The purpose of this treatment is so that I feel better or resolve specific life or adjustment problems that have caused me to seek assistance. The primary procedure used by my therapist is “talk” therapy. She utilizes a variety of techniques which are likely to include any of the following: dialogue, interpretation, cognitive reframing, awareness exercises, self-monitoring experiments, visualization, journaling, drawing, or reading assigned books. She may recommend that I consult additionally with a physician or non-traditional (homeopathic and Oriental medicine) practitioners. The potential benefit of treatment is that I will feel better about my life and experience a significant reduction in feelings of distress while improving relationships and the quality of my life. I understand that a “cure” is not guaranteed and that it is possible that as I work on some things, I may experience uncomfortable feelings like sadness, loneliness, and/or recalling parts of my personal history that I find unpleasant.

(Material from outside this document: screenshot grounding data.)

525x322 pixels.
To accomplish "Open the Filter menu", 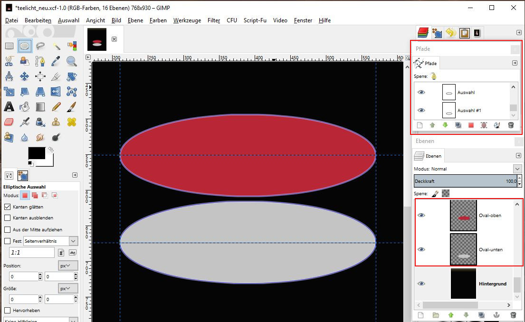I will point(214,20).
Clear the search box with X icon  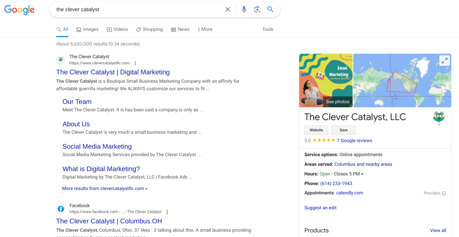(x=228, y=9)
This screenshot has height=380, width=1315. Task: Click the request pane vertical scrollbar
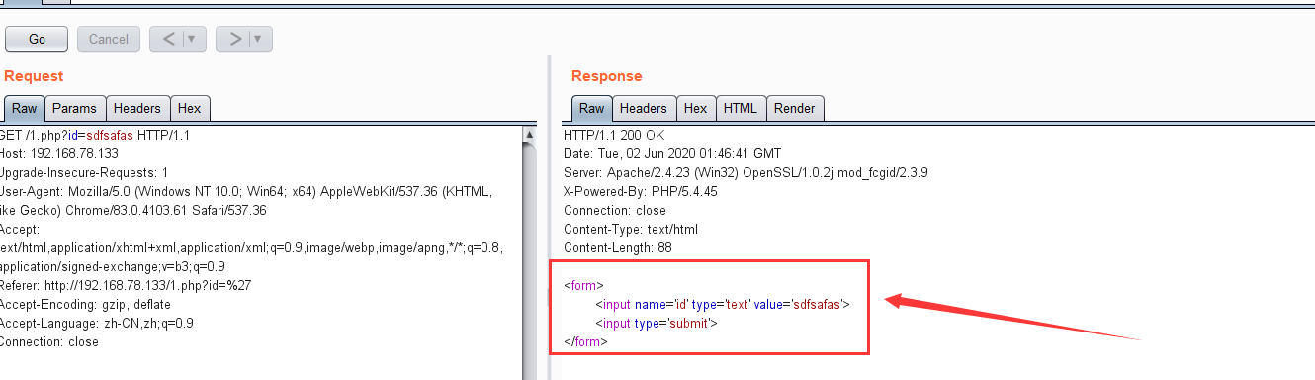click(530, 252)
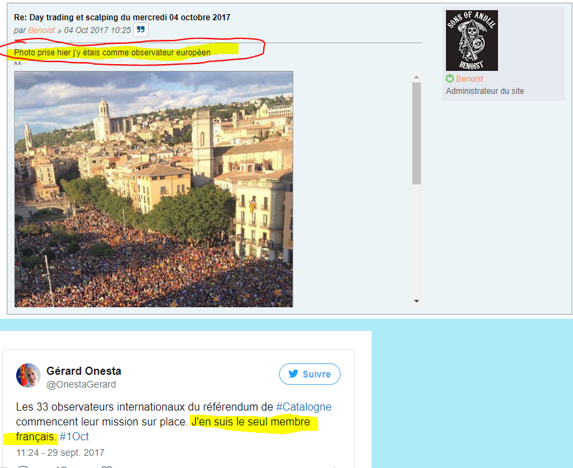573x468 pixels.
Task: Follow Gérard Onesta with the Suivre button
Action: click(x=309, y=374)
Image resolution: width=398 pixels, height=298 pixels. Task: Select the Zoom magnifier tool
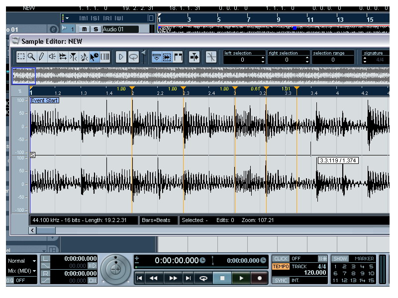(31, 57)
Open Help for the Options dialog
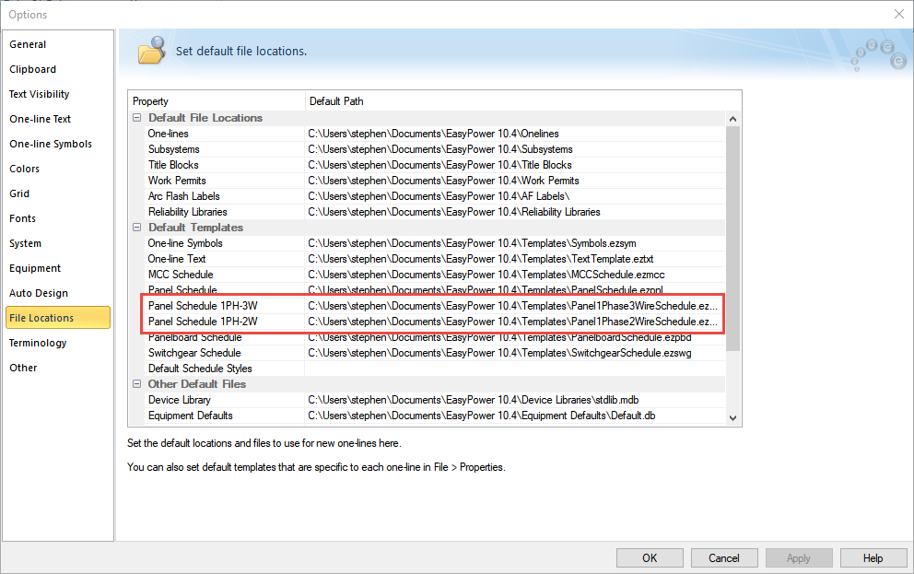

I understand that all information I share will be kept confidential, but that this confidentiality is not absolute. In the case of medical emergency, child/elder abuse or neglect, suicidal or homicidal intent, or under court order, clinical information may be released. I also understand that if I elect to have my treatment paid for by an insurance company, my therapist may provide my insurance company with otherwise confidential information to support billing.
In an effort to provide services that reflect best practices, my therapist may regularly meet with another clinician or participate in a peer consultation group in which cases are discussed. I understand that if my case is discussed in the peer consultation group or with another clinician they will be bound by the same rules about confidentiality as is my therapist.
I understand that I have the right to participate in treatment decisions and that my therapist and I will together develop and periodically review and revise a treatment plan which will identify my goals for treatment as well as the means of achieving those goals. I understand that I have the right to refuse any recommended treatment and that I may withdraw my consent to treatment at any time with no consequences.
I understand that I can receive a copy of my records or have a copy of my records provided to another person by completing a Release of Information form and that a $25 fee will be charged for this service.
I understand that the fee for a session is $150. If I my treatment is paid for by my insurance company, I understand that I am responsible for my co-pay. In addition, should my insurance company not cover my treatment, I understand that I am responsible for the full session fee. A receipt or statement will be provided to me upon request.
I understand that a reduced fee may be negotiated for me if treatment is otherwise not affordable.
I understand that additional fees may occur in instances of preparation of letters or documents, home visits, phone calls lasting longer than 7 minutes, attendance to meetings, consultations, etc. I understand that a $30 fee will be assessed for any check returned for Non-Sufficient Funds.
24-hour notice is required in instances of cancellation or change in appointment. Late cancellations or No-Show will incur a fee of $50 although my therapist may waive this fee at her discretion.
I have read the above information and consent for treatment.